Strengthen the Things That Remain” is the title of my most recent entry over at The Catholic Thing. Here’s how it begins:

“Counterfeit philosophies have polluted all of your thoughts
Karl Marx has got ya by the throat, Henry Kissinger’s got you tied up in knots
When you gonna wake up, when you gonna wake up
When you gonna wake up and strengthen the things that remain?”
-Bob Dylan  (“When You Gonna Wake Up?,” 1979)

Former Arkansas Governor Mike Huckabee dubbed Wednesday August 1, “Chick-fil-A Appreciation Day,” encouraging his fellow citizens to patronize the establishment in order to show support for the ownership, which had recently come under fire by several local governments. It seems to have been a rousing success.

What precipitated this unusual event were threats by government officials in several major American cities in response to comments by Chick-fil-A President Dan Cathy. In an interview with Baptist Press, he said, “We are very much supportive of the family – the biblical definition of the family unit. We are a family-owned business, a family-led business, and we are married to our first wives.

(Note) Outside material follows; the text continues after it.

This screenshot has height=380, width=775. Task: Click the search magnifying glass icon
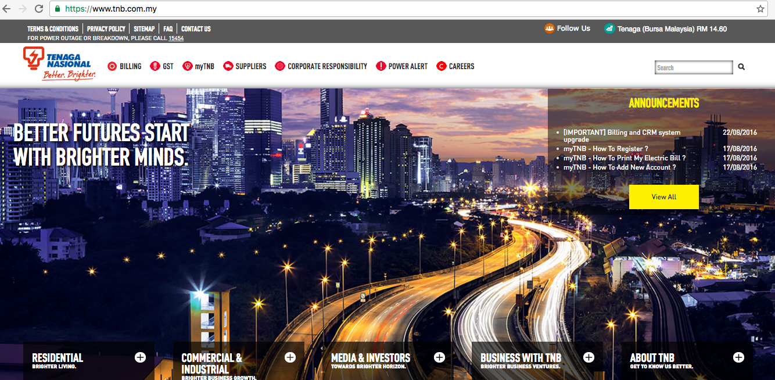(741, 67)
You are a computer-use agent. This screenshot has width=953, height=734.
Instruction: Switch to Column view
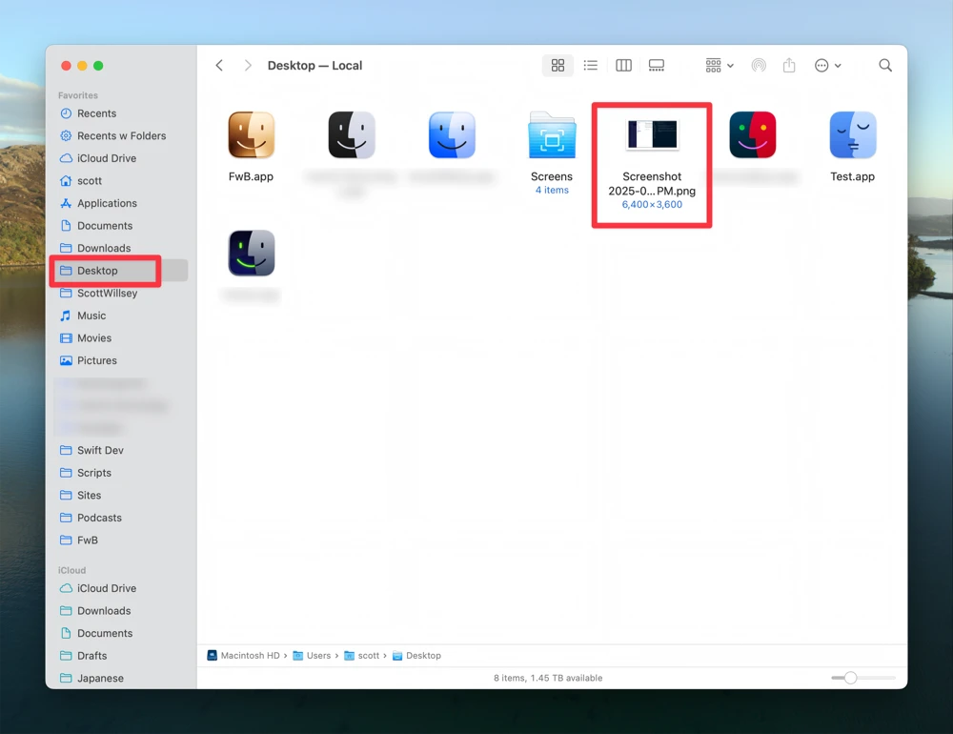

We give God thanks for that.”

And more provocatively on a radio program, he asserted, “I think we are inviting God’s judgment on our nation when we shake our fist at Him and say, ‘We know better than you as to what constitutes a marriage,’ and I pray God’s mercy on our generation that has such a prideful, arrogant attitude to think that we have the audacity to redefine what marriage is about.”

It’s clear that Chick-fil-A, as a corporation, supports a view of marriage tightly tethered to its ownership’s theological beliefs, anchored as they are in Evangelical Christianity. They are, of course, beliefs shared by a wide diversity of believers outside that tradition including Catholics, Orthodox, Muslims, Hindus, and Jews. It should go without saying that under the U.S. Constitution a citizen (or a collection of citizens – e.g., church, mosque, synagogue, eatery), who harbors these sorts of beliefs cannot be punished by the government for holding them.

In the words of Supreme Court Justice Robert Jackson, “If there is any fixed star in our constitutional constellation, it is that no official, high or petty, can prescribe what shall be orthodox in politics, nationalism, religion, or other matters of opinion, or force citizens to confess by word or act their faith therein.”

Nevertheless, this did not deter officials of several major American cities (including Chicago, Boston, San Francisco, Philadelphia, and New York) from issuing a series of secular fatwas, announcing that they would in effect include a religious test for holding business licenses.

Boston mayor Thomas Menino, for instance, said, “Chick-fil-A doesn’t belong in Boston. You can’t have a business in the city of Boston that discriminates against a population. We’re an open city, we’re a city that’s at the forefront of inclusion.” Well, in that case, the mayor’s office should be shut down, since while doing the business of city government it seems intent on discriminating against devout Christians and their businesses based on the degree to which their devotion offends secular sensibilities.